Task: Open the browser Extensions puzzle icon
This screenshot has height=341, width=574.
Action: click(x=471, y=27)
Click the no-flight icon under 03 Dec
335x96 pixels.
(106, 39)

____

The exercise
Please reproduce each of the entries above word for word.

Written answer
Task: Open the browser Extensions puzzle icon
This screenshot has height=341, width=574.
Action: click(x=471, y=27)
Click the no-flight icon under 03 Dec
335x96 pixels.
(106, 39)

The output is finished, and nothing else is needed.